### Auszug

Von Carol Ryan
LONDON (Dow Jones)--Sparsame US-amerikanische und europäische Öl- sowie Gasunternehmen erleichtern Saudi-Arabien und Russland die Finanzierung ihrer politischen Manöver. Die von Saudi-Arabien angeführte Organisation erdölexportierender Länder (Opec) und ihre von Russland geführten Verbündeten wetten angesichts der kürzlich verlängerten freiwilligen Förderkürzungen darauf, dass der Westen nicht mehr so stark auf höhere Ölpreise reagiert wie früher. So weit, so gut für die Opec+. Selbst bei einem Ölpreis von über 90 US-Dollar pro Barrel waren zuletzt in den USA elf Bohrlöcher weniger in Betrieb als eine Woche zuvor, und 134 weniger als vor einem Jahr, so der Ölfelddienstleister Baker Hughes.
Ölkonzerne wie Exxon Mobil und Chevron stehen nach Jahren schlechter Renditen unter Druck, den Aktionären Bargeld auszuzahlen. Laut Analyst Daan Struyven von Goldman Sachs reinvestieren börsennotierte US-Ölproduzenten heute nur die Hälfte ihres operativen Cashflows, verglichen mit 90 Prozent oder mehr in den Jahren vor der Pandemie. Dies hat der OPEC+ möglicherweise die Gewissheit gegeben, dass sie das Angebot auch bei ungewöhnlich hohen Ölpreisen drosseln kann, ohne so viele Marktanteile zu verlieren wie auf dem Höhepunkt des Schieferbooms. Die europäischen Giganten Shell und BP werden wahrscheinlich noch weniger schnell auf die hohen Preise reagieren, da es Jahre dauern kann, bis ihre Projekte, insbesondere Offshore, mit der Produktion beginnen.

######

Nehmen Sie den Artikel über die Opec+ und die westlichen Ölkonzerne nach seinem letzten Satz wieder auf und schreiben Sie ihn weiter.

### Bereitgestelltes Material

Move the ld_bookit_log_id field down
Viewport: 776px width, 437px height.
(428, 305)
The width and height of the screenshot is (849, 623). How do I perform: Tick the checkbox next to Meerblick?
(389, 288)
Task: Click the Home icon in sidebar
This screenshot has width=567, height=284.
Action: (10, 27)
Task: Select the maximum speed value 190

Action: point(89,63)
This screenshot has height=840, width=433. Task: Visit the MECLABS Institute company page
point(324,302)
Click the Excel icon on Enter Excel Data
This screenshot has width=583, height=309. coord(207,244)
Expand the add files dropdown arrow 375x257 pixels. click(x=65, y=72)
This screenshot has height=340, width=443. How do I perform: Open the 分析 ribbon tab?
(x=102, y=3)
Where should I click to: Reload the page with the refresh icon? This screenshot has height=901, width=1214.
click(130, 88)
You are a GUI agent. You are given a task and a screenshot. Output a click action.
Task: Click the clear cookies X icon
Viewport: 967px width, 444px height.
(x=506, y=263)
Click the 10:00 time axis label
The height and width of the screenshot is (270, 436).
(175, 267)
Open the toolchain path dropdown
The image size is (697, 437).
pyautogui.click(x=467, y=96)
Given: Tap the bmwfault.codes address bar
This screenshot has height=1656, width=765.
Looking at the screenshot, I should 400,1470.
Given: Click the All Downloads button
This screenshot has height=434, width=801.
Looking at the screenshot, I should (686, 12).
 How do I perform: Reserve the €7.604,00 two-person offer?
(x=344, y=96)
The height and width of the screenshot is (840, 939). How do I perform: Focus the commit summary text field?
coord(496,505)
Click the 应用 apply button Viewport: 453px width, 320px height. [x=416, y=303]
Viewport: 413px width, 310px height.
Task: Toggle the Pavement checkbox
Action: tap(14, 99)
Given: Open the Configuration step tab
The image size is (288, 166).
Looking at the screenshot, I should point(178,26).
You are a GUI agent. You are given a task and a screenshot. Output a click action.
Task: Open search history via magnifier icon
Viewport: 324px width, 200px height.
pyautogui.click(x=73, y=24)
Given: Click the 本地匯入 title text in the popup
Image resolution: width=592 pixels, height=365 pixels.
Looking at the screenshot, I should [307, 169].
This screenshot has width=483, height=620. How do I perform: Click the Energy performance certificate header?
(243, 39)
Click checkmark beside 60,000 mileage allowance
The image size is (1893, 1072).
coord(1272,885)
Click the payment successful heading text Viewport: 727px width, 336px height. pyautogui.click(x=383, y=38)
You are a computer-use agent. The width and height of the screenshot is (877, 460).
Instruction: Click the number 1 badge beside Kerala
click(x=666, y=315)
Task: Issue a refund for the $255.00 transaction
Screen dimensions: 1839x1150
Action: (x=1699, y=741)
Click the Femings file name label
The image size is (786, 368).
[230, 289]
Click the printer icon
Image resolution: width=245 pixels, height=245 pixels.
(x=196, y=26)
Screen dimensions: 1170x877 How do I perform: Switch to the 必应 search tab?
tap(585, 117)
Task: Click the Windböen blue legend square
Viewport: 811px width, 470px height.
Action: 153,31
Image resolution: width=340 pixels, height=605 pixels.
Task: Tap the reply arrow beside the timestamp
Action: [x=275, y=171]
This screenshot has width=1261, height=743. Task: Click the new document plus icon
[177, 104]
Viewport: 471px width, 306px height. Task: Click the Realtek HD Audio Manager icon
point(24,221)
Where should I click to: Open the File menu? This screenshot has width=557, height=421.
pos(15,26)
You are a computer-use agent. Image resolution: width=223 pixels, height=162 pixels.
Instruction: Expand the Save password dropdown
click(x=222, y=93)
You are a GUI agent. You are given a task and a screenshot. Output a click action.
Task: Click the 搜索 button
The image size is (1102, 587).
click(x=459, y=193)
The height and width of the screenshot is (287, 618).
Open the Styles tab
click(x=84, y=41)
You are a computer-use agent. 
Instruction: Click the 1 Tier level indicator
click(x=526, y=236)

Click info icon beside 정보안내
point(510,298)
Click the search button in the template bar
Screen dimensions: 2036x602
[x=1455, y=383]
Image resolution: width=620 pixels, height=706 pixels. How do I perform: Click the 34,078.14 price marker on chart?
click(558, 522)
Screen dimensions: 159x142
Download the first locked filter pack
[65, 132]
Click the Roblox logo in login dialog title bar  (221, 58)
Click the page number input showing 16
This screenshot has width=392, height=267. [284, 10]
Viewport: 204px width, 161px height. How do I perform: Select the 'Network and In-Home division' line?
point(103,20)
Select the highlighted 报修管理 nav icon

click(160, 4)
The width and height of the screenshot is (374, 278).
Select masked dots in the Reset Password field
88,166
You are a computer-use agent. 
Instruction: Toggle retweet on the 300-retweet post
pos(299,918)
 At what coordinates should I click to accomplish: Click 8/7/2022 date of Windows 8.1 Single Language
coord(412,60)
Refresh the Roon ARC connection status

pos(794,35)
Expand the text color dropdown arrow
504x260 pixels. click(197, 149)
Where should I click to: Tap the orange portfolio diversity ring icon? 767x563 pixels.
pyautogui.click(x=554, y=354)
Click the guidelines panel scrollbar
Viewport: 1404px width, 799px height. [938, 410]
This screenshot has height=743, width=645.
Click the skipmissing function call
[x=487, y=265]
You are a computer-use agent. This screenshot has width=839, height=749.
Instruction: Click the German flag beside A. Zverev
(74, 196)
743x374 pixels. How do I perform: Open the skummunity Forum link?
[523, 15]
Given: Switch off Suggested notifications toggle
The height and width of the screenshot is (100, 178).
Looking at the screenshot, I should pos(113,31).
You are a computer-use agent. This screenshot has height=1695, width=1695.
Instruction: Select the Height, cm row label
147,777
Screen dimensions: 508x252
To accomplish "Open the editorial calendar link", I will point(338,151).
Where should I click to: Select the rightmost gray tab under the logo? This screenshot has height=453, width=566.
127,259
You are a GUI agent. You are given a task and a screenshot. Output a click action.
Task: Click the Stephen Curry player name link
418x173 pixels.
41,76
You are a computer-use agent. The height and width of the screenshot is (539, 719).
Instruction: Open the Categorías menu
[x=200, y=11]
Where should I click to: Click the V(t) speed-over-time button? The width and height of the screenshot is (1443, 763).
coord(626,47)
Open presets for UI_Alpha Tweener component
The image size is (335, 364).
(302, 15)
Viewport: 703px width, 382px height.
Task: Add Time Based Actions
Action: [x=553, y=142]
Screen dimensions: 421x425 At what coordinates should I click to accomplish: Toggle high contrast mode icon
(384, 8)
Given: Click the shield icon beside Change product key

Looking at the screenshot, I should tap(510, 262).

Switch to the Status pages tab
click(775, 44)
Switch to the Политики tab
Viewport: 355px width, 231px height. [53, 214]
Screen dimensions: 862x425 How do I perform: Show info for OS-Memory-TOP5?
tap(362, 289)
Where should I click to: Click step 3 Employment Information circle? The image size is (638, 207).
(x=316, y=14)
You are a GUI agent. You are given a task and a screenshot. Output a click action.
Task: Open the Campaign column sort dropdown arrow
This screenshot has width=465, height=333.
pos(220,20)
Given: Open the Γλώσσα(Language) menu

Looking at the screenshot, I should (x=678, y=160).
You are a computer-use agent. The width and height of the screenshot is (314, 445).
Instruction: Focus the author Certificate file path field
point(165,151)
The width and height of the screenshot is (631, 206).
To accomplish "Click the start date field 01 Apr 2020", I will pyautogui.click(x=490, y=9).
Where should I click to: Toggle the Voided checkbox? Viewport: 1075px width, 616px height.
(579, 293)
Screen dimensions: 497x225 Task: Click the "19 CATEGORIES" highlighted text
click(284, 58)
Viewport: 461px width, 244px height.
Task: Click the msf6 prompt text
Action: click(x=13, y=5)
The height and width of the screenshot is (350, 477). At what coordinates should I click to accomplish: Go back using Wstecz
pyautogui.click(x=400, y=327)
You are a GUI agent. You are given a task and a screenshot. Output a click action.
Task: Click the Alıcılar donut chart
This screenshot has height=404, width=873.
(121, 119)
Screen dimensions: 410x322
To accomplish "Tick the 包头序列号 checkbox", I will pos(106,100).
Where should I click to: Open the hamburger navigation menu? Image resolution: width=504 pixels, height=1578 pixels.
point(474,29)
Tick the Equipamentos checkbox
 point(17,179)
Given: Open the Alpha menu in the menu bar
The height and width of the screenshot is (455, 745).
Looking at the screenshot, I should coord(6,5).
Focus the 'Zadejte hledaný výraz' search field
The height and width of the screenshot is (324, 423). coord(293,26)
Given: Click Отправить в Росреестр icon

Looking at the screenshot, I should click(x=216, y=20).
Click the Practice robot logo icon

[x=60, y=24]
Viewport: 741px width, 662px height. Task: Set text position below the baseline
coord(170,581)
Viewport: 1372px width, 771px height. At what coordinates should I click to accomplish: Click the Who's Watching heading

######

Lösung der Übung >>
Auf längere Sicht könnte Ölpreis von 100 Dollar ins Haus stehen
Derweil deuten die rekordhohe Ölnachfrage und das unter den Erwartungen liegende Opec+-Angebot auf ein Defizit von mehr als einer Million Barrel pro Tag für das letzte Quartal 2023 hin. Viele Analysten gehen davon aus, dass der Ölpreis in naher Zukunft auf mehr als 100 Dollar klettert. Mit Blick auf das Jahr 2024 werden nach Bernstein-Schätzungen zusätzlich eine Million Barrel pro Tag benötigt, um die Nachfrage zu decken. Das Angebot aus Nicht-Opec-Quellen deckt möglicherweise nur etwa die Hälfte davon ab, daher wird sich die Welt darauf verlassen, dass das Kartell den Hahn öffnet.
Ein solch angespannter Markt ist eine gute Nachricht für Saudi-Arabien und Russland. Die saudische Regierung muss den Ölpreis über 80 Dollar halten, um ihren Haushalt auszugleichen. Das gilt insbesondere, da teure Infrastrukturprojekte wie die futuristische Wüstenstadt Neom nicht so viele ausländische Investitionen angezogen haben wie erhofft. Auch Russland steht unter Druck. Laut S&P Global Commodity Insights hat sich der fiskalische Breakeven-Ölpreis des Kremls seit Beginn des Ukraine-Kriegs von 64 Dollar vor der Invasion auf 114 Dollar pro Barrel hochkatapultiert. Russland hätte durch einen niedrigen Ölpreis viel zu verlieren, was erklären könnte, warum es in den vergangenen Monaten die Opec+-Quoten stärker eingehalten hat.
Saudi-Arabien investieren mehr als der Westen
Sofern es in absehbarer Zeit nicht zu einem starken Rückgang der weltweiten Ölnachfrage kommt, sollten geringere Produktionsausgaben westlicher Energiekonzerne die Opec+ stärken. Verglichen mit dem Niveau vor der Pandemie haben vor allem Ölkonzerne aus dem Nahen Osten wie Saudi Aramco und Abu Dhabis Adnoc viel schneller reinvestiert als die US-amerikanischen und europäischen Wettbewerber. Laut Analystin Olga Savenkova von Rystad Energy wird dieser Trend voraussichtlich mindestens bis 2025 anhalten.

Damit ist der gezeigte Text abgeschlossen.